Het graf van vlieger Henri Capelle.

Graf van infanterist R. Keverlet.

Graven van 6 gerepatrieerde dorpsgenoten onder een gerafelde driekleur op de Cimetière communal de Pleurs.

Twee Duitse 105 mm houwitsers flankeren het dorpsmonument van Linthelles.

De geschiedenis van de kanonnen staat vermeld op een bescheiden plaque achter het monument.

Overzicht van de keurige opstelling in Linthelles.1 van de plaques op het monument memoreert de 10 soldaten die in de lazaretten in het dorp in 1914 stierven.

Jaar van productie op het affuit van een van de houwitsers.

Het stadsmonument van de charmante stad Sézanne staat naast de imposante en fraaie Église Saint-Denis.

Centraal op het monument ligt een stervende poilu.

Het monument is van de hand van Marius GIOT (1897-1980). Een engelenfiguur waakt over de stervende soldaat. Aan weerszijden zijn ornamenten aangebracht, zoals de karakteristieke gourde poilu model 1877.

Een zeer fraai tafereel bevindt zich op de achterkant van dit monument. Het speelt zich af in een loopgraaf (getuige de dug-outs, handgranaten en het prikkeldraad).

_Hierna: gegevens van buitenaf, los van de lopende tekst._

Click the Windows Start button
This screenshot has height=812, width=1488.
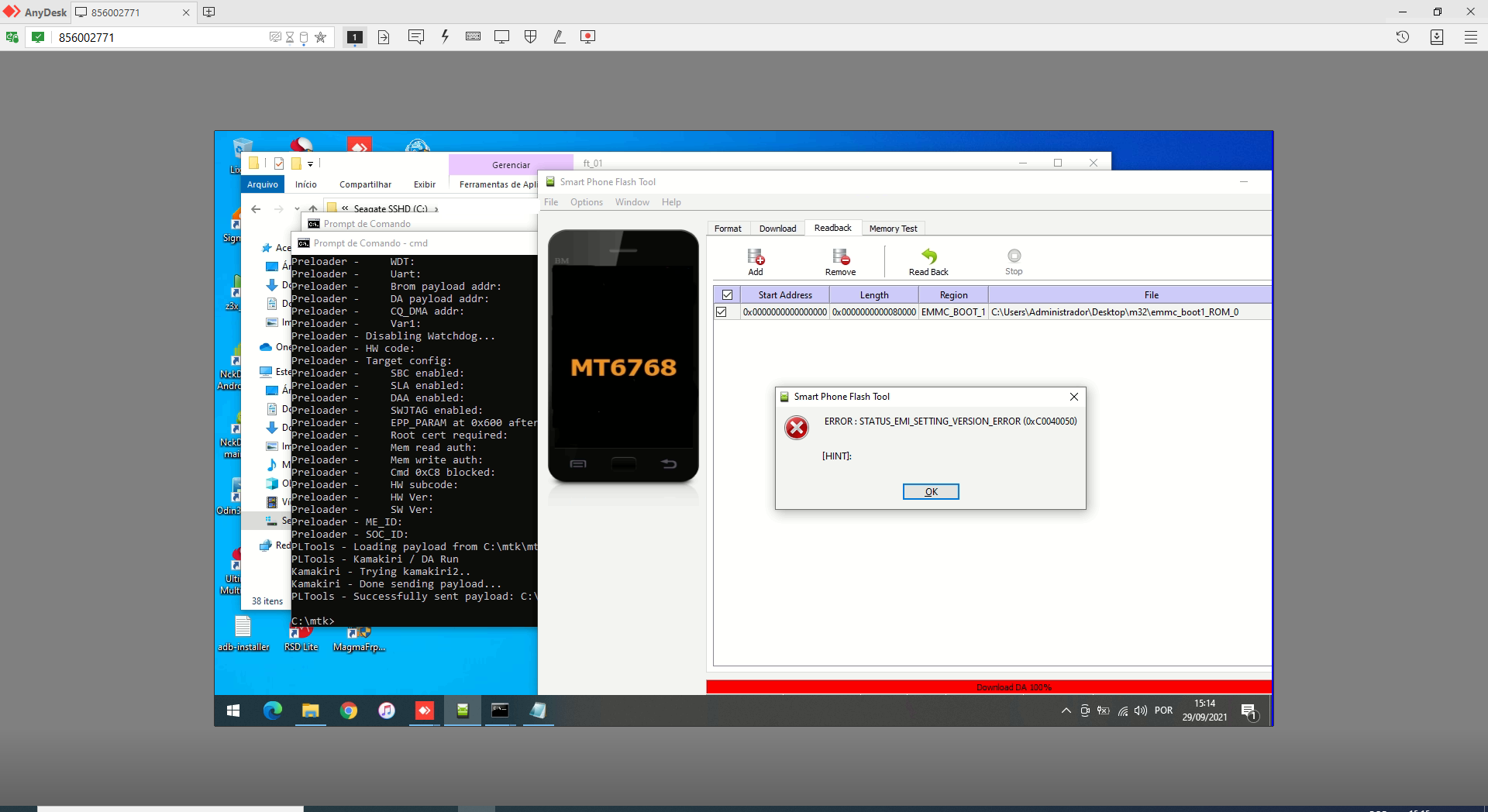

Een zwoegende poilu met schep op het monument aux Morts en Sézanne.

Michelinbord met verwijzing naar de Nécropole Nationale de Sézanne.

De toegang tot de begraafplaatsen van Sézanne aan de noordkant van de stad langs de D39.

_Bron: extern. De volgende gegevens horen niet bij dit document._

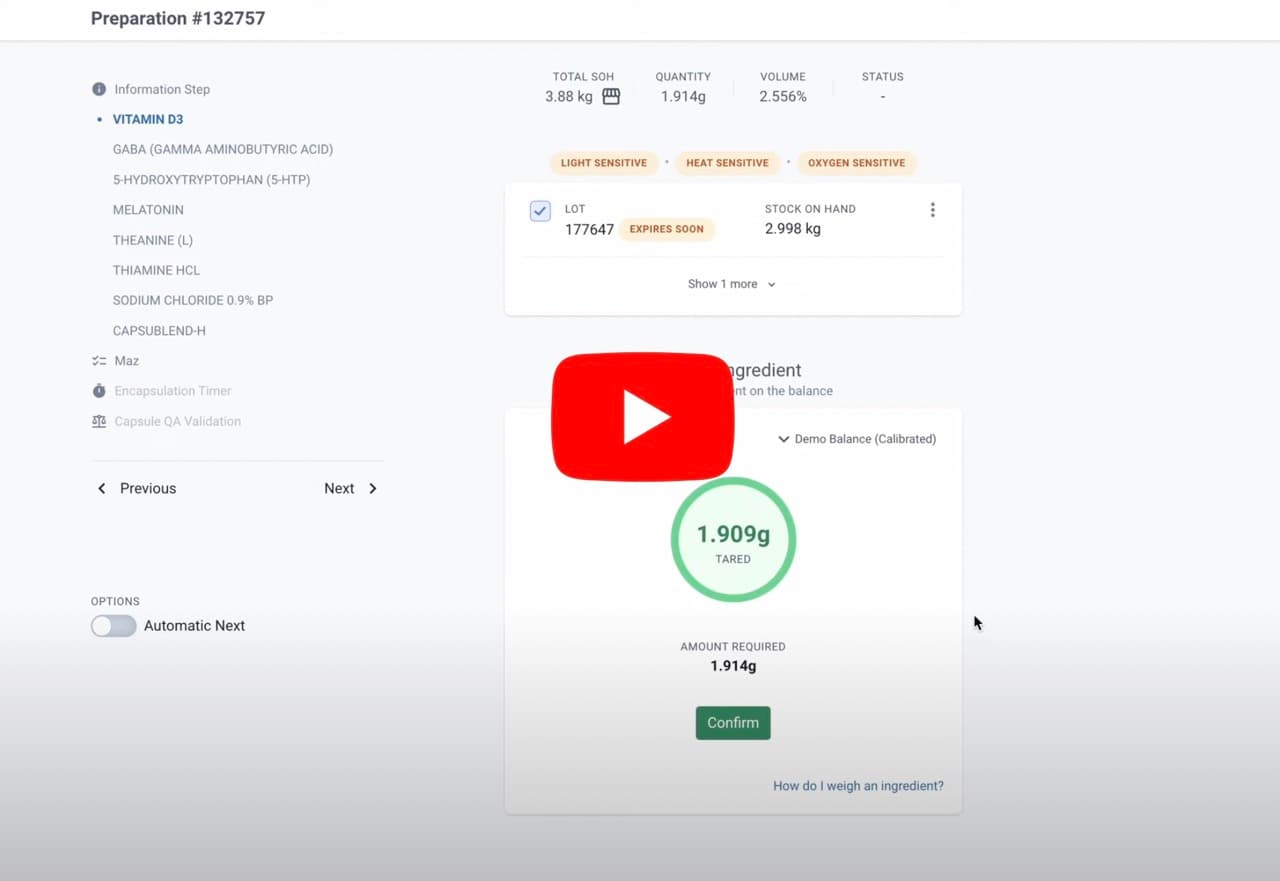1280x881 pixels.
Task: Open the THEANINE (L) step
Action: [x=152, y=240]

De geschiedenis van deze begraafplaats wordt uitgelegd op een recent informatiepaneel. Het CWGC-bordje verwijst naar de aanwezigheid van Britse graven. Op het civiele deel richting de Nécropole zijn diverse Franse soldatengraven te vinden, zoals dat van Jean Ligoret.

Officieel heet Ligoret Léon Auguste. Hij diende bij het 70e régiment d'infanterie (70e RI) en overleed aan een ziekte op 4 februari 1917 in een lazaret.

Sfeerbeeld van de Cimetière communal de Sézanne. Centraal is het monument op de Nécropole zichtbaar onder de Franse driekleur.

123 Britten liggen hier begraven, zonder uitzondering gesneuveld in het jaar van de overwinning, 1918.

Het fraaie monument zonder titel werd op 15 juni 1924 door Maréchal Franchet d'Esperey onthuld. De poilu houdt de wacht in een loopgraaf, voorzien van geweer en handgranaten.

Rechts een fraai soldatengraf op Cimetière communal de Sézanne voor R. Feron.